Word and element location data:
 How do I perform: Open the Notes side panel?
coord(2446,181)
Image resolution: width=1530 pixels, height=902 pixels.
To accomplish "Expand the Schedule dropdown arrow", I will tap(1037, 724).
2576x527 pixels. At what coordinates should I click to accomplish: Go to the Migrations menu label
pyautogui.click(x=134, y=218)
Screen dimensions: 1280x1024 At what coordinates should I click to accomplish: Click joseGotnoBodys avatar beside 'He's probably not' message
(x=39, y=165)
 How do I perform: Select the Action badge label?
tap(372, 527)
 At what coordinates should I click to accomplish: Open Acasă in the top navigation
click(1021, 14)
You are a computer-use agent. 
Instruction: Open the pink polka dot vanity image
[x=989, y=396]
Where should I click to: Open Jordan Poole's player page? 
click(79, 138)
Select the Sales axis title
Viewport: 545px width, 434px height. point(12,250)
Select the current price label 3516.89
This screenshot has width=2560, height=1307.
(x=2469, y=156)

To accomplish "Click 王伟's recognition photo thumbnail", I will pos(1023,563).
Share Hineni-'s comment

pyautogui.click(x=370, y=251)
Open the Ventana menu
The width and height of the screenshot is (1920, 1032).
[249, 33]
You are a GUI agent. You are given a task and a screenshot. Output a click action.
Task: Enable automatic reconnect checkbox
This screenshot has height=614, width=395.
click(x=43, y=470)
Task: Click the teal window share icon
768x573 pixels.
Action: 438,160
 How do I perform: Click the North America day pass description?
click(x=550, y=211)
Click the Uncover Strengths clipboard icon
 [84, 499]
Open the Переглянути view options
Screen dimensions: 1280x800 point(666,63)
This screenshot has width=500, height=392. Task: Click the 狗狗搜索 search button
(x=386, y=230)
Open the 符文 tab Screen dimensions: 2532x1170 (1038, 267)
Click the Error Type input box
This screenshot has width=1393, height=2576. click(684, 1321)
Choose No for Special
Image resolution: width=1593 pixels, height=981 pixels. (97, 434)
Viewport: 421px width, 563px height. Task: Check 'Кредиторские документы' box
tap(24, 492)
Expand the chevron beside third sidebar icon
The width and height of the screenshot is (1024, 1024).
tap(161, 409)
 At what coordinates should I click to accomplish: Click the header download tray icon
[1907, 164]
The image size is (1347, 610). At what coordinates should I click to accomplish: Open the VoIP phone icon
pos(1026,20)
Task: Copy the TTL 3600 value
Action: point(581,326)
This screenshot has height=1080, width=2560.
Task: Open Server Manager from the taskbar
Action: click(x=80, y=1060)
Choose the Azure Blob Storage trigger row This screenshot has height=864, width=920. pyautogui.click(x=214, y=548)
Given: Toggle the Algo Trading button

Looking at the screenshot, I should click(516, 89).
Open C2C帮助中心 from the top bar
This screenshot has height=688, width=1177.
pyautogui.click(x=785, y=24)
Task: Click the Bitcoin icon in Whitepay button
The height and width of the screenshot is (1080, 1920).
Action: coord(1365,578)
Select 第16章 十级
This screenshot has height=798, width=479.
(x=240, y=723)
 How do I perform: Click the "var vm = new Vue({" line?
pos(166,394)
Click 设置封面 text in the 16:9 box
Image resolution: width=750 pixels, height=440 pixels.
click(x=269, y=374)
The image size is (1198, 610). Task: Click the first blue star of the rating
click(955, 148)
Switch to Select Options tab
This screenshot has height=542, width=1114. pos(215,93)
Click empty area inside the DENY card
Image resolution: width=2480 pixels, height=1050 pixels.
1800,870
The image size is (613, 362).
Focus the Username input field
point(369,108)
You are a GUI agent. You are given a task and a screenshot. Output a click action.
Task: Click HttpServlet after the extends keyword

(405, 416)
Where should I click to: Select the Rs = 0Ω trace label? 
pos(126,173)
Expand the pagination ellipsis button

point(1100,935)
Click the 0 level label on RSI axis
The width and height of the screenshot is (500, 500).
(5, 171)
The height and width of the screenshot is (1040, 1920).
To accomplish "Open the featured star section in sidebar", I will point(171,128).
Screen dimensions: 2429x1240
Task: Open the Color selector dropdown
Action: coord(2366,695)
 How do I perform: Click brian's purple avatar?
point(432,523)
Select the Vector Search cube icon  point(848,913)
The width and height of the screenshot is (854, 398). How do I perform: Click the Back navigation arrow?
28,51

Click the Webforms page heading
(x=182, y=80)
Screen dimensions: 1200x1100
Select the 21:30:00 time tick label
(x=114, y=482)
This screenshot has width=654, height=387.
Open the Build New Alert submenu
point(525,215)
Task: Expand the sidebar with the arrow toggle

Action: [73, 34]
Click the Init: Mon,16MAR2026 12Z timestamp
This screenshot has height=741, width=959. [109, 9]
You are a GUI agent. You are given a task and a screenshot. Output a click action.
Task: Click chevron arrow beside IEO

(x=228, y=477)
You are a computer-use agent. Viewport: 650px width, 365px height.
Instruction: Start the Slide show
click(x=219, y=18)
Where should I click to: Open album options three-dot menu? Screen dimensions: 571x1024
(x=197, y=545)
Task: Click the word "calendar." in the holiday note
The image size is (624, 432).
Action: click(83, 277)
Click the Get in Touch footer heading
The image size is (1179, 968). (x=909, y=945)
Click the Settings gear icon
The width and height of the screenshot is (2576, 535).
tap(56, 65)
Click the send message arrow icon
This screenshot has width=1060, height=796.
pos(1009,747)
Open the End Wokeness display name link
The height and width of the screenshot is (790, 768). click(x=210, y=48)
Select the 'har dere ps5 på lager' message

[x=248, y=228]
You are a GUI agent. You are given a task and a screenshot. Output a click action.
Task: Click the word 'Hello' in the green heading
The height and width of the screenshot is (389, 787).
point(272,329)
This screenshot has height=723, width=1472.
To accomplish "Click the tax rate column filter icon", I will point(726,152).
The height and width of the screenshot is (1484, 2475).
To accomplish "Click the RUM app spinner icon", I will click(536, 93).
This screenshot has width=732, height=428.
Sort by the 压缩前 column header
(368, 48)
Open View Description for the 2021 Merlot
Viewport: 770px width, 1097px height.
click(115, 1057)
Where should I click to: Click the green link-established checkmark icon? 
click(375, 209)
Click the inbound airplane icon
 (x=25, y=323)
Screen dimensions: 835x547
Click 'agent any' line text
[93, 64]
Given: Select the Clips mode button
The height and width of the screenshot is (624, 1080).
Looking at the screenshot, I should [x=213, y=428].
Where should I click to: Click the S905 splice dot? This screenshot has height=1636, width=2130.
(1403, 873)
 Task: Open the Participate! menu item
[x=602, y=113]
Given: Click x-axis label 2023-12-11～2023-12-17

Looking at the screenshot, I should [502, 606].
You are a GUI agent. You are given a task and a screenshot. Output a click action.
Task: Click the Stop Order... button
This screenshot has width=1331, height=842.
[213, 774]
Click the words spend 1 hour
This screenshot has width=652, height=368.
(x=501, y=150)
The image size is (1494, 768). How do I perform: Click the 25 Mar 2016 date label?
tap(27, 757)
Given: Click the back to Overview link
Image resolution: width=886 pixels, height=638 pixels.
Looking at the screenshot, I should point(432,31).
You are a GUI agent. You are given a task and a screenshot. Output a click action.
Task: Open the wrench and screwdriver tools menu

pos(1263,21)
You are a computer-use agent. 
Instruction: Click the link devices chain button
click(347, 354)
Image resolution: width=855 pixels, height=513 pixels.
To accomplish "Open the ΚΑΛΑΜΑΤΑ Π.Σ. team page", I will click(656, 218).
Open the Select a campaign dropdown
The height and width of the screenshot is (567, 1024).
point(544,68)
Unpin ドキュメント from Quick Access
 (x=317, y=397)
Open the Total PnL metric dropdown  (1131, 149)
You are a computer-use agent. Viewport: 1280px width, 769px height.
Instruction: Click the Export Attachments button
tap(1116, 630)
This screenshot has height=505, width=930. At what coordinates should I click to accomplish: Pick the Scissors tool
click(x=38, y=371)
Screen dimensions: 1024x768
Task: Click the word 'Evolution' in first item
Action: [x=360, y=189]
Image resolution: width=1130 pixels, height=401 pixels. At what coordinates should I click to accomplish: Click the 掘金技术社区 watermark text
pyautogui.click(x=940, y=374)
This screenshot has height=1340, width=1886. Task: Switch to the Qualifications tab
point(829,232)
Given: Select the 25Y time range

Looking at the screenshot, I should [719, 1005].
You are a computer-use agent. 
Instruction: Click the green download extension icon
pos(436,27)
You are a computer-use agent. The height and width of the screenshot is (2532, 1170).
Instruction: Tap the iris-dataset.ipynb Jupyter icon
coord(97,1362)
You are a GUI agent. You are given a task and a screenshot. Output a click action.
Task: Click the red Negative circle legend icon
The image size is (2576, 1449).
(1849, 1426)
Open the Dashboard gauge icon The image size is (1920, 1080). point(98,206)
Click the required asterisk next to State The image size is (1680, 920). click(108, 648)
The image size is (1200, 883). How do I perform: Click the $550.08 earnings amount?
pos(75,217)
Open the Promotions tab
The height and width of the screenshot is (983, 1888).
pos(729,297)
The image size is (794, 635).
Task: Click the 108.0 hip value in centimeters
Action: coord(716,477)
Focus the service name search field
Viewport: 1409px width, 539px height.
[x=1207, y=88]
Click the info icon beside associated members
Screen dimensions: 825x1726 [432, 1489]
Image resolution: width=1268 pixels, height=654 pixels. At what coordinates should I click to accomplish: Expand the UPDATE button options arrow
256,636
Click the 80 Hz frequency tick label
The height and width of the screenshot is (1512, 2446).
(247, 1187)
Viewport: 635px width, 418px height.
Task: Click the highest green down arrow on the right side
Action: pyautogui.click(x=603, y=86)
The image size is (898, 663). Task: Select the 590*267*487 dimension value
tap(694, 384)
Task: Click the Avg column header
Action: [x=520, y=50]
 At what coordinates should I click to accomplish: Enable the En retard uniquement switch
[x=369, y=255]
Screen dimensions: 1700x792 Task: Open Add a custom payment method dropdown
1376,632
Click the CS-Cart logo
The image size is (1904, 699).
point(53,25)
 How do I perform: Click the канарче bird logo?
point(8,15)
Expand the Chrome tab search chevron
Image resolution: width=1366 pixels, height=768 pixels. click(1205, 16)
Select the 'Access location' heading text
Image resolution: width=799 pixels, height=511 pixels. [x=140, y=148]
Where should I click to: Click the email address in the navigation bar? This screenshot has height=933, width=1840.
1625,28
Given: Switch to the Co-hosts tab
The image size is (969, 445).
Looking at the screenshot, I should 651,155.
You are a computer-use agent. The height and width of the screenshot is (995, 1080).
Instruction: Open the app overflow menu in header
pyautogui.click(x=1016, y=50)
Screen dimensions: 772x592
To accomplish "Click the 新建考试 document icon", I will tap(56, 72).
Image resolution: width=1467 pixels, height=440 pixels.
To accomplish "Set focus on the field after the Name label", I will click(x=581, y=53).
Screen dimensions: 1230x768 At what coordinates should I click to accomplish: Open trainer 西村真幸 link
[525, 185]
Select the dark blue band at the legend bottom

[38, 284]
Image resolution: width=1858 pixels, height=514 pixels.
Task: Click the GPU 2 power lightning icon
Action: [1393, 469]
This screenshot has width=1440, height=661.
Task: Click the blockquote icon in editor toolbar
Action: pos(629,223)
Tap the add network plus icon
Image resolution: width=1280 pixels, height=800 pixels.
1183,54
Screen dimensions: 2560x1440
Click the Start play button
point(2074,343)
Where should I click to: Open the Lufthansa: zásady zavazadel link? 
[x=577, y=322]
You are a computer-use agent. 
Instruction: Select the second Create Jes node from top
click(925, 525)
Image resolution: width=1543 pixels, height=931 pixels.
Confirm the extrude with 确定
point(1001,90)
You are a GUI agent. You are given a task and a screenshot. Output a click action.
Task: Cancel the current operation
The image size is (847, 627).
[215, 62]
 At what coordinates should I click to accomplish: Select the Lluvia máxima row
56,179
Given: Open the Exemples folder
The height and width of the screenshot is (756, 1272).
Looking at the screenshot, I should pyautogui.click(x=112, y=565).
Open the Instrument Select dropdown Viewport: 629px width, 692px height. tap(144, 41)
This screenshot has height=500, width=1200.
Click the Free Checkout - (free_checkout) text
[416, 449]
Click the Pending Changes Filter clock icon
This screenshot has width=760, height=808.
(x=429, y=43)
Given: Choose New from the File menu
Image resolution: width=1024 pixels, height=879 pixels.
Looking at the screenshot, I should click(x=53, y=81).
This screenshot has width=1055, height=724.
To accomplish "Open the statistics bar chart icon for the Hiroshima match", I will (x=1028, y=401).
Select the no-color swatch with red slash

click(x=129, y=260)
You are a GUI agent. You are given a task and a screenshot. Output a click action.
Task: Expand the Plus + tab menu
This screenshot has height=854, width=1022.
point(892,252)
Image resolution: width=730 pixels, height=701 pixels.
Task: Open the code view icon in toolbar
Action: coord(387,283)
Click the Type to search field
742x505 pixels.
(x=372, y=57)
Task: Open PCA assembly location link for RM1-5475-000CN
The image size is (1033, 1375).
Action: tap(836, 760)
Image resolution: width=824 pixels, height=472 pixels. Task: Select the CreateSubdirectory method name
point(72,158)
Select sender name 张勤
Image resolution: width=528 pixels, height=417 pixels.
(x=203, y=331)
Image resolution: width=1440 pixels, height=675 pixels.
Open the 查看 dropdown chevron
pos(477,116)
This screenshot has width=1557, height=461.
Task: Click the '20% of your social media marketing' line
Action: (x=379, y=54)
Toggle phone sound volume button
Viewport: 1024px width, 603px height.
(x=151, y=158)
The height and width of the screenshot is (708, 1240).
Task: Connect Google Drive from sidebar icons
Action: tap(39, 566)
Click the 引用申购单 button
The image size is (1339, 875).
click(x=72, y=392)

● **TO DO**
Copy the lines from the one containing "At what coordinates should I click to accomplish: Open Acasă" to the one containing "Action: 438,160", including both of those lines.

● **SOLVED EXERCISE**
 At what coordinates should I click to accomplish: Open Acasă in the top navigation
click(1021, 14)
You are a computer-use agent. 
Instruction: Open the pink polka dot vanity image
[x=989, y=396]
Where should I click to: Open Jordan Poole's player page? 
click(79, 138)
Select the Sales axis title
Viewport: 545px width, 434px height. point(12,250)
Select the current price label 3516.89
This screenshot has width=2560, height=1307.
(x=2469, y=156)

To accomplish "Click 王伟's recognition photo thumbnail", I will pos(1023,563).
Share Hineni-'s comment

pyautogui.click(x=370, y=251)
Open the Ventana menu
The width and height of the screenshot is (1920, 1032).
[249, 33]
You are a GUI agent. You are given a task and a screenshot. Output a click action.
Task: Enable automatic reconnect checkbox
This screenshot has height=614, width=395.
click(x=43, y=470)
Task: Click the teal window share icon
768x573 pixels.
Action: 438,160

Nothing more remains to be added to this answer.